Here are examples of documents.
Points:
{
"_id" : ObjectId("5e36d904618c0ea59f1eb04f"),
"gps" : { "lat" : 50.073288, "lon" : 14.43979 },
"timeAdded" : ISODate("2020-02-02T15:13:22.096Z")
}
Regions:
{
"_id" : ObjectId("5e49a469afae4a11c4ff3cf7"),
"type" : "Feature",
"geometry" : {
"type" : "Polygon",
"coordinates" : [[
[ 14.609644294937652, 50.02081908813608 ],
[ 14.609640493282695, 50.02078482460302 ],
[ 14.609603249828798, 50.020776412254065 ],
[ 14.609548954187744, 50.02072977072492 ],
...
[ 14.609433408712134, 50.0208718692152 ],
[ 14.609644294937652, 50.02081908813608 ]
]]
},
"properties" : {
"Name" : "Region 1"
}
}
And the query I’m trying to construct is something like this:
db.points.aggregate([
{$project: {
coordinates: ["$gps.lon", "$gps.lat"]
}},
{$lookup: {
from: "regions", pipeline: [
{$match: {
coordinates: {
$geoWithin: {
$geometry: {
type: "Polygon",
coordinates: "$geometry.coordinates"
}
}
}
}}
],
as: "district"
}}
])
I’m getting an error:
assert: command failed: {
"ok" : 0, "errmsg" : "Polygon coordinates must be an array", "code" : 2, "codeName" : "BadValue"
} : aggregate failed
I’ve noticed the structure of $geoWithin document is same as structure of one I have for each region.
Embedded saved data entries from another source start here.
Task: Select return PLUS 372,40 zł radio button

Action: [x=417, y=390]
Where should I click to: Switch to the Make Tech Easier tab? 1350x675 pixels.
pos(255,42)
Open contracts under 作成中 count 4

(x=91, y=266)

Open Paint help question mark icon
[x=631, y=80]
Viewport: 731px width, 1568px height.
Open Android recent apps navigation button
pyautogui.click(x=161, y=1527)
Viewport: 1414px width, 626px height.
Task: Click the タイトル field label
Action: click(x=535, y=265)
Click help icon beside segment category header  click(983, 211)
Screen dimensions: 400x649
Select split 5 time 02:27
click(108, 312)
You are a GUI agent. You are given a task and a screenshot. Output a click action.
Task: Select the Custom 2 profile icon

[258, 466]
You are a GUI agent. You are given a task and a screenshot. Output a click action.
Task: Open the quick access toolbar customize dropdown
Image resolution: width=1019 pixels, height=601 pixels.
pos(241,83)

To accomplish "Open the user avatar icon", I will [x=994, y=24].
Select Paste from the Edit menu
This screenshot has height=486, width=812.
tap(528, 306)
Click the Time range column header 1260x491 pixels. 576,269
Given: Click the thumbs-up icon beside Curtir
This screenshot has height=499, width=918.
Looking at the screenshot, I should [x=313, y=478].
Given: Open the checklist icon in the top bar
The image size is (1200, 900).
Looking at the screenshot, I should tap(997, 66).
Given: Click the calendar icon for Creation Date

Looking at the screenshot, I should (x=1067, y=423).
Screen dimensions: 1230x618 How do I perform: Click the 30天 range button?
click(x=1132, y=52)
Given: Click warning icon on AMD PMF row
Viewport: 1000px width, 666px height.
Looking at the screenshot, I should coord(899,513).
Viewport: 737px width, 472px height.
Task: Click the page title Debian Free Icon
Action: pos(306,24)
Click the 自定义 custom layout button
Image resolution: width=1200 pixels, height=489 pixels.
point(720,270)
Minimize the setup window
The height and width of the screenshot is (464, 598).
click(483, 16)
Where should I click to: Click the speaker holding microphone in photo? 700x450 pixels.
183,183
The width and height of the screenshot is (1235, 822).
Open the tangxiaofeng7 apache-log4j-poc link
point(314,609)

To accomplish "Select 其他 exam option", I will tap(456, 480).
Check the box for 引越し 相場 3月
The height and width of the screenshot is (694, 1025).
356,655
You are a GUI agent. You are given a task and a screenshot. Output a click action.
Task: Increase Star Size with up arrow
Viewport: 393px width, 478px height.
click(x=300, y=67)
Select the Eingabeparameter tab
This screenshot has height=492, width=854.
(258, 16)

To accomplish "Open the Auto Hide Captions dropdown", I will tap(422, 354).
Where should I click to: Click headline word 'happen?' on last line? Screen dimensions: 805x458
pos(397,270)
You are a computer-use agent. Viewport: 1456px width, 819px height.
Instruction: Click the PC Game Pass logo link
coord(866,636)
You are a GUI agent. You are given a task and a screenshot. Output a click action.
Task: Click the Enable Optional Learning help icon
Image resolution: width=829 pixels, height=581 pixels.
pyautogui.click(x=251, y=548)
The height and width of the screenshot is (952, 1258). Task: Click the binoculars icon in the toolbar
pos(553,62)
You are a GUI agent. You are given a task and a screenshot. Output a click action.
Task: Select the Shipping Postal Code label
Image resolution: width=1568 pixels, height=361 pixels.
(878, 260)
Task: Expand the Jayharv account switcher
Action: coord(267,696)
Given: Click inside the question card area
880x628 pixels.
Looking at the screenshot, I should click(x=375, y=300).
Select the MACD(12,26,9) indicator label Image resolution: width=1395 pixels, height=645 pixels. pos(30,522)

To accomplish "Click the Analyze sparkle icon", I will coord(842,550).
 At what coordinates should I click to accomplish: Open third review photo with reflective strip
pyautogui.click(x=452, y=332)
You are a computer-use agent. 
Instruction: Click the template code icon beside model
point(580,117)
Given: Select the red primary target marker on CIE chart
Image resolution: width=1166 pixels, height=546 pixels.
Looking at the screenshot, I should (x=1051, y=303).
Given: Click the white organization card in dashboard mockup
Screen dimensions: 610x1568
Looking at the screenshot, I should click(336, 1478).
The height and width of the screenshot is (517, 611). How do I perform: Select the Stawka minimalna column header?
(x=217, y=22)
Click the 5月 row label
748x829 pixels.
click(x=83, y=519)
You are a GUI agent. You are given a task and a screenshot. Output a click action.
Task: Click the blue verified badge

So I tried such query:
db.points.aggregate([
{$project: {
coordinates: ["$gps.lon", "$gps.lat"]
}},
{$lookup: {
from: "regions", pipeline: [
{$match: {
coordinates: {
$geoWithin: "$geometry.coordinates"
}
}}
],
as: "district"
}}
])
The error was same.
I looked up for geoqueries but surprisingly all found mentions had static region document instead of one taken from a collection. So I’m wondering - is it ever possible to map points with regions having that both document collections aren’t static and taken from DB?